A l’âge de 21 ans, Ghita prend le chemin du Maroc, alors sous protectorat français, comme nombre de Corses désœuvrés qui migrent en quête d’une vie meilleure. Elle est envoyée par ses parents auprès de sa sœur ainée, maman de 4 enfants et dont le mari officier est parti combattre en Indochine. Mais Ghita s’ennuie et, éprise de liberté, prend un poste d’institutrice. Avec son salaire, elle s’offre une vespa et, à ses heures perdues, part en vadrouille avec une copine de Murateddu retrouvée sur place.
Au Maroc, elle rencontrera celui qui deviendra son époux : le Dr Michel C. D’abord en visite dans son école, ils se retrouvent les jours suivants lors d’un bal d’officiers. Moins de trois semaines plus tard, les deux jeunes gens se marient…

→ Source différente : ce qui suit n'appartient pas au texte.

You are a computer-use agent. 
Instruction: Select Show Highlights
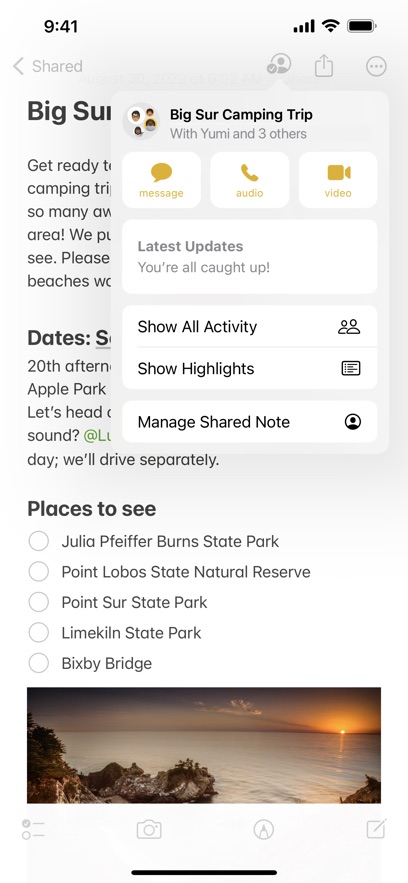(249, 368)
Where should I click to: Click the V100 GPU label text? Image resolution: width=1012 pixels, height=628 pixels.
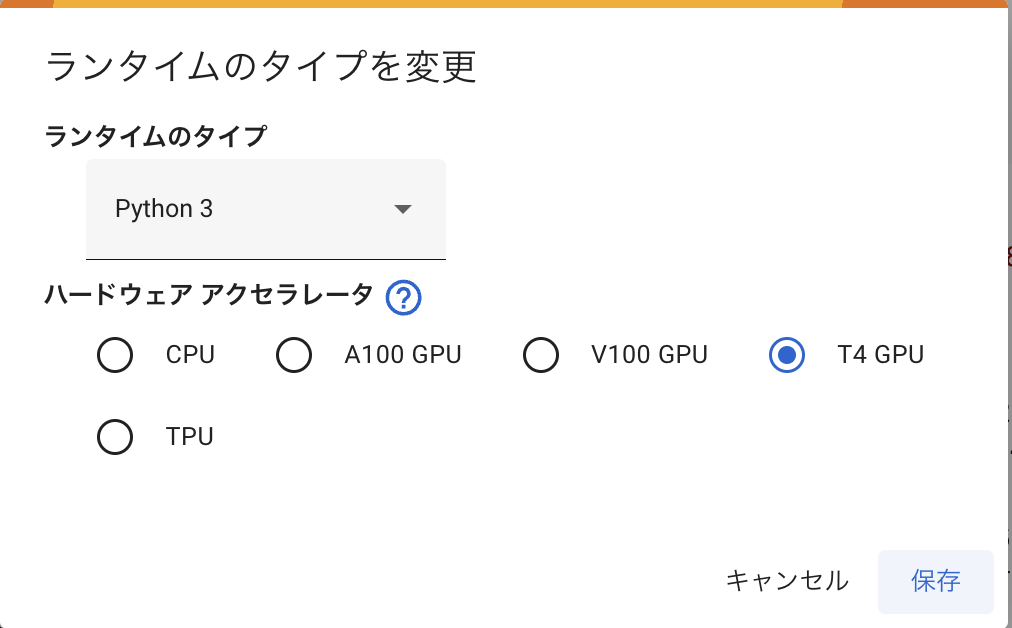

Les terres marocaines et tunisiennes recouvrant leur indépendance en 1956, le couple s’installe à Cugand, en Vendée, et voit l’arrivée de leurs deux filles, Véronique et Noëlle. Ghita se consacre alors à leur éducation. Dans les années 1965, c’est le retour en Corse et la famille construit sa maison à Portivechju. Si son besoin de liberté a semblé lui échapper un temps, Ghita ressaisit rapidement les rênes de sa vie. Loin de vouloir vivre aux dépens du médecin du village, elle reprend le commerce de sa mère qu’elle tient dans la vieille ville. Cette boutique, où se retrouvent les dames apprêtées de la cité pour s’offrir leur petite jupe Cacharel, sera avant tout pour Ghita l’opportunité de posséder son indépendance… Ghita a grandi dans une Corse touchée par la misère, où bon nombre d’habitants quittent, à contre-cœur, leur île pour trouver du travail sur le continent et dans l’empire colonial français au travers, majoritairement, de l’administration et du milieu militaire. Il faudra attendre la seconde moitié du vingtième siècle pour voir la Corse se repeupler et trouver un certain dynamisme économique ouvert sur l’extérieur. Cependant, Ghita a évolué dans ce monde en sachant où elle voulait aller et apparaît comme le miroir d’une ère d’après-guerre où l’émancipation des femmes commence à poser son empreinte…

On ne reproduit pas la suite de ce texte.